Sex without the use of an effective HIV prevention tool (such as treatment as prevention, PrEP or condoms) or sharing injecting equipment are all activities that can put you at risk of HIV by allowing bodily fluids (e.g. blood, semen, rectal fluid, pre-ejaculatory fluid (pre-cum) or vaginal fluid) to enter your body, and possibly your bloodstream.

The only way to know your HIV status is through testing. Testing for HIV is important because it enables the individual to know their status, seek treatment and support if necessary and take steps to prevent onward transmission.

Being tested regularly for HIV is simple, quick and made convenient with multiple testing sites in major cities and towns across Australia. Testing is also available through general practitioners.

There are also a number of community-based testing services around the country, including those that are led by peers.


Gay men and other men who have sex with men are recommended to have a comprehensive sexual health check (which tests for HIV, gonorrhoea, chlamydia and syphilis) at least twice a year, and up to four times a year if they are in one or more of these categories:

  • have had any condomless anal sex
  • have more than 10 sexual partners in 6 months
  • participate in group sex
  • use crystal meth.


Traditional HIV testing, where blood is drawn and sent to the laboratory for testing can take several days or more to get a result. Rapid Testing uses a pinprick of the finger (or oral fluid, depending on the test) and returns results within 10 to 20 minutes.

Most rapid HIV tests detect HIV antibodies; however, some can also test for the presence of the virus itself.

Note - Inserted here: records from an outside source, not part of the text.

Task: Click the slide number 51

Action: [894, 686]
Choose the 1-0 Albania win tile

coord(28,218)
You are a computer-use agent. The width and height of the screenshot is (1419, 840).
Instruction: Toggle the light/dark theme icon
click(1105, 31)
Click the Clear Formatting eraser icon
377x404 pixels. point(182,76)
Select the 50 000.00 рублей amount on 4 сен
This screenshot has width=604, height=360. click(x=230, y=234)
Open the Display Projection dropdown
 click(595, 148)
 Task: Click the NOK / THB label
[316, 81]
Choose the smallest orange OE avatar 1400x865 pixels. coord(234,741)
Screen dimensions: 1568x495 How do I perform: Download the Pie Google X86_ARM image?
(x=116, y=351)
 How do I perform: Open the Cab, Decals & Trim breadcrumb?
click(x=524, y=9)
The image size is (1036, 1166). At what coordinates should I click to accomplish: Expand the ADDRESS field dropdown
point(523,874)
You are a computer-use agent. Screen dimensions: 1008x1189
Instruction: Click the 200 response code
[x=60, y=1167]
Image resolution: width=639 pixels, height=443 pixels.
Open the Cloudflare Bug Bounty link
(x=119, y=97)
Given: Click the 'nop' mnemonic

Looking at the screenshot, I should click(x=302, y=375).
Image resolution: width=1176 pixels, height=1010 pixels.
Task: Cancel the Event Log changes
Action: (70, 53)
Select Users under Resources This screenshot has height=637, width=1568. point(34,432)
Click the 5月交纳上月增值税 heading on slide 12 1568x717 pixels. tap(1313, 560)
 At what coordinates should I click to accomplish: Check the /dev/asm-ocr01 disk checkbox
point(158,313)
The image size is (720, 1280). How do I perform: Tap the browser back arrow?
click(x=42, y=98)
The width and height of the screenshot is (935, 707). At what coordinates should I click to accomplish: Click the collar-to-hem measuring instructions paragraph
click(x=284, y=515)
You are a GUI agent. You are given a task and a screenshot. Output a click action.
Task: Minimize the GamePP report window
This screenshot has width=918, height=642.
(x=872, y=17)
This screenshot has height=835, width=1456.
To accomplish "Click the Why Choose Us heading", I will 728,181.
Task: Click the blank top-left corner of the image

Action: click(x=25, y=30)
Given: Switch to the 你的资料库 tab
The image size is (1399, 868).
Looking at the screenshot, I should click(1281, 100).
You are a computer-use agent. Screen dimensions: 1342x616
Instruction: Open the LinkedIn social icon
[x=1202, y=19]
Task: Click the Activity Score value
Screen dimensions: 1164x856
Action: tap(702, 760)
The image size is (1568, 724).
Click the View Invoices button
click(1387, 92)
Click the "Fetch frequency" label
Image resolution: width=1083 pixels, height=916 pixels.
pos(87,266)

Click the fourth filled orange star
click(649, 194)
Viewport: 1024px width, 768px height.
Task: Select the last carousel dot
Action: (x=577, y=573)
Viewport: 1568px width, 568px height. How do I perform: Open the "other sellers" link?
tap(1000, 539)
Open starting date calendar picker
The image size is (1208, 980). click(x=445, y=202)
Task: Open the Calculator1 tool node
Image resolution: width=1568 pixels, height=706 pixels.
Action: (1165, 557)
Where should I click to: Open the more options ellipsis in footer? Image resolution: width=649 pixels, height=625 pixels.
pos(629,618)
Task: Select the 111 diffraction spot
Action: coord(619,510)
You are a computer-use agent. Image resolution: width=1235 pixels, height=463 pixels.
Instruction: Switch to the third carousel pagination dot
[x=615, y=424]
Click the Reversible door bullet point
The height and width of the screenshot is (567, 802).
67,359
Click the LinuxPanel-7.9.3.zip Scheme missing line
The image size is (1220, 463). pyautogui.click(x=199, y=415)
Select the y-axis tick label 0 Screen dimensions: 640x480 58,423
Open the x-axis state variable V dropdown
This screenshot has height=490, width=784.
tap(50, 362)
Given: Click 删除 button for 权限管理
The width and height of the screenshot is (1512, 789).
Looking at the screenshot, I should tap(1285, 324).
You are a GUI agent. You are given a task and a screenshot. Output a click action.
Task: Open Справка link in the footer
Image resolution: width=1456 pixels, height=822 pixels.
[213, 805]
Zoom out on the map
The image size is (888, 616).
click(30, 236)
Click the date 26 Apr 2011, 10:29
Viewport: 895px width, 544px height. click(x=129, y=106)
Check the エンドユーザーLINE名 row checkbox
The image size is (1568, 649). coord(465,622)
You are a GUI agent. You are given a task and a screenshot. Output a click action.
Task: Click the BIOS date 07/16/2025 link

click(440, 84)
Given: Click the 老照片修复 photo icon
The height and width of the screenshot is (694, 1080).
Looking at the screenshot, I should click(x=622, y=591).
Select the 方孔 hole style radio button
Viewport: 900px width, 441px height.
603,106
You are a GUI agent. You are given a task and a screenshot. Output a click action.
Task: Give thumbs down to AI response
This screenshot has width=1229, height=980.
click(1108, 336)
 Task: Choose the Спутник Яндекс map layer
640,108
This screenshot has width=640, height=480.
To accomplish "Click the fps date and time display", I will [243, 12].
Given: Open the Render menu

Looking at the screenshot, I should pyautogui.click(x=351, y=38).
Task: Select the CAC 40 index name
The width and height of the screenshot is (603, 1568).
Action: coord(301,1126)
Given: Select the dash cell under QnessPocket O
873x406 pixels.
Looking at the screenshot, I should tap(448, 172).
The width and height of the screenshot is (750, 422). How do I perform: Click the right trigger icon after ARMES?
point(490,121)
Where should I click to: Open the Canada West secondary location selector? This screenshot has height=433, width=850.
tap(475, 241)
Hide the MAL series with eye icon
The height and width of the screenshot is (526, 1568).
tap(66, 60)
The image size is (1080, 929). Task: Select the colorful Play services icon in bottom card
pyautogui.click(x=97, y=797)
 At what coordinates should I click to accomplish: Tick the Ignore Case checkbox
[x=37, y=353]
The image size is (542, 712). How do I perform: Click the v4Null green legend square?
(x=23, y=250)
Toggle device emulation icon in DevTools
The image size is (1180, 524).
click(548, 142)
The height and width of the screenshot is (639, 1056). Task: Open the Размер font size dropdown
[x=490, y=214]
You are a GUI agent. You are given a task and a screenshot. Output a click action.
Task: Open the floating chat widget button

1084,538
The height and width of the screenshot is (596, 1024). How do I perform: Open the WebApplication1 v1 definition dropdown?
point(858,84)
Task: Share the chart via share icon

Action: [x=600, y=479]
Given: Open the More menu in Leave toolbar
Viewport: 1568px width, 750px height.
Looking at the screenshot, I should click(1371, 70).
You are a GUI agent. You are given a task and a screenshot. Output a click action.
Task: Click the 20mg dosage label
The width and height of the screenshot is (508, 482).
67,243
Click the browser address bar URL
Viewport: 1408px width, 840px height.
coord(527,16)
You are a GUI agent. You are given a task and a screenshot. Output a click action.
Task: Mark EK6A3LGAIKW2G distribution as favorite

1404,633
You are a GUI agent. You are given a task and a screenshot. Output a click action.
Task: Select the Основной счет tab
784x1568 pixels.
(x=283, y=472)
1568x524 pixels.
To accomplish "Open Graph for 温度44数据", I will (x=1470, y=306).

A ‘reactive’ (or preliminary positive) result on a rapid HIV test is not an HIV diagnosis, as rapid HIV tests produce a small number of false positive results. For this reason, a reactive rapid HIV test result must always be confirmed by laboratory tests.


HIV self-testing (also known as home-based testing) is where HIV testing is conducted in the home or similar environment. They use the same technology as rapid HIV tests. The test is a finger-prick blood test. The result is provided within fifteen minutes after performing the test. The first HIV self-test was approved by the Therapeutic Goods Administration (TGA) for sale in Australia in November 2018. For more information,including where to get an HIV self-test, see the AFAO HIV Self-test Fact Sheet.

There is currently only one HIV self-test approved for sale in Australia. It is important to only use devices approved for sale, so that you can be sure the result is accurate and that the device is safe to use.


You can find details for a range of clinics where you can get tested, including public sexual health clinics, on the Drama DownunderEnding HIV and Time to Test websites. Although these websites are targeted to gay men and other men who have sex with men, most testing services listed on these websites see all people. The Ending HIV and Time to Test websites also indicate which services offer rapid testing.

Sexual health clinics provide free and confidential testing services. You can download the Register of Public Sexual Health Clinics from here.

If you feel more comfortable being tested by a gay friendly doctor, your local AIDS Council can advise you on where to find one.

Aboriginal and Torres Strait Islander people can find details of where to test on the Better to Know website.


The process of becoming HIV positive is referred to as seroconversion. When this occurs, some people exhibit signs and symptoms known as a ‘seroconversion illness’. While they may be easy to overlook, signs may include a rash, fever, aching body, fatigue or a simple persistent flu-like illness.

It is important to note that many people do not present symptoms shortly after exposure to HIV. For this reason, it is important to test regularly in order to be aware of your HIV and sexual health status as often as possible.